What you return should be the lines from the one with "This screenshot has height=457, width=922." through the one with "How do I perform: Select" in the data below, reproduced exactly with both ends, and no pictures at all.

=====

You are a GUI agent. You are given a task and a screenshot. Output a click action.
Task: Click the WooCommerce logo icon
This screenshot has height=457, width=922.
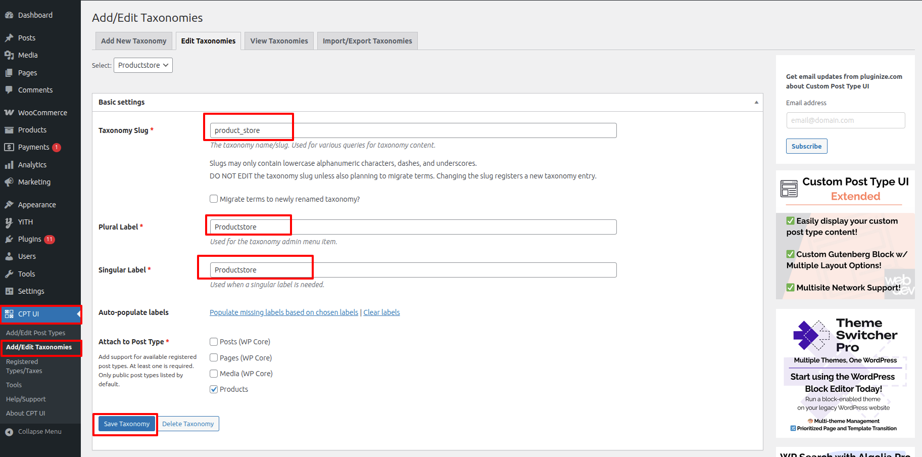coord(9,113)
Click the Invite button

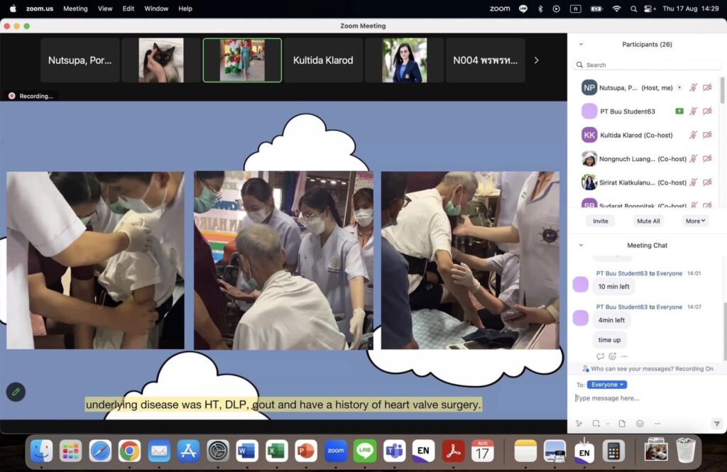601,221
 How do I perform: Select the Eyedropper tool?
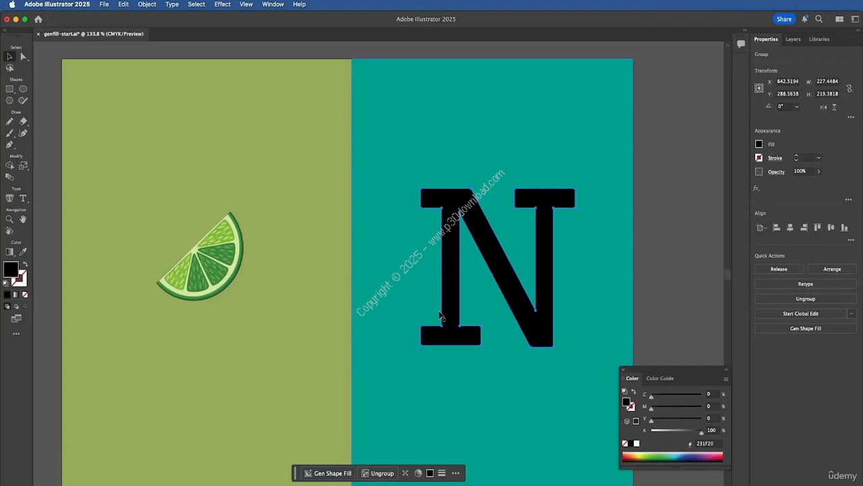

=====

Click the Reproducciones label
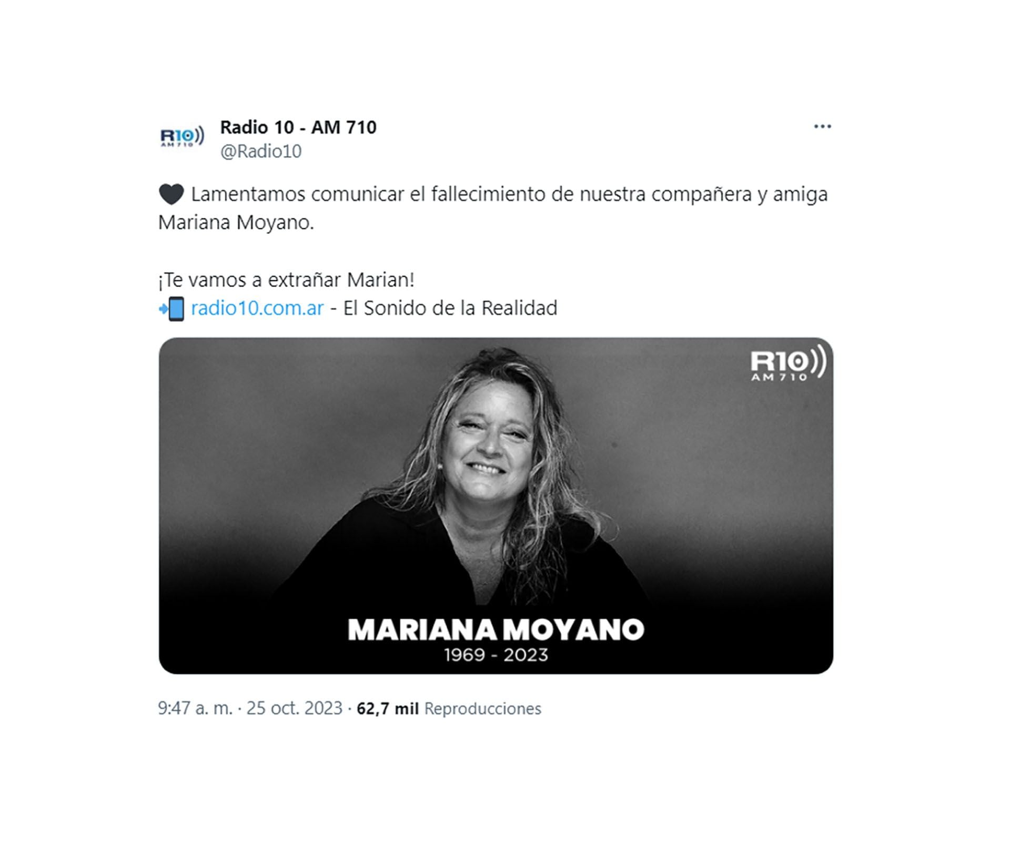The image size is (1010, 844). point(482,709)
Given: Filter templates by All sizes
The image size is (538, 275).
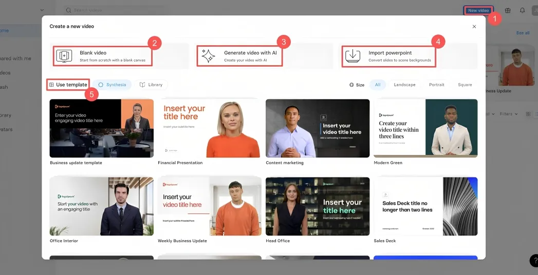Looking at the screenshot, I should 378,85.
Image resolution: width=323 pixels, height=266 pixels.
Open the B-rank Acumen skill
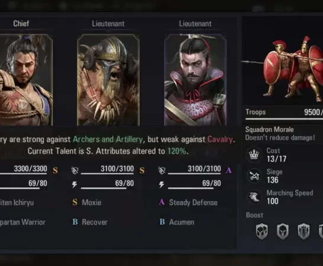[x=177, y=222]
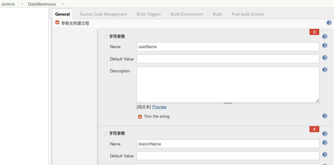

=====

Task response ->
This screenshot has height=457, width=922.
coord(9,113)
Click the Invite button

601,221
 How do I perform: Select the Eyedropper tool?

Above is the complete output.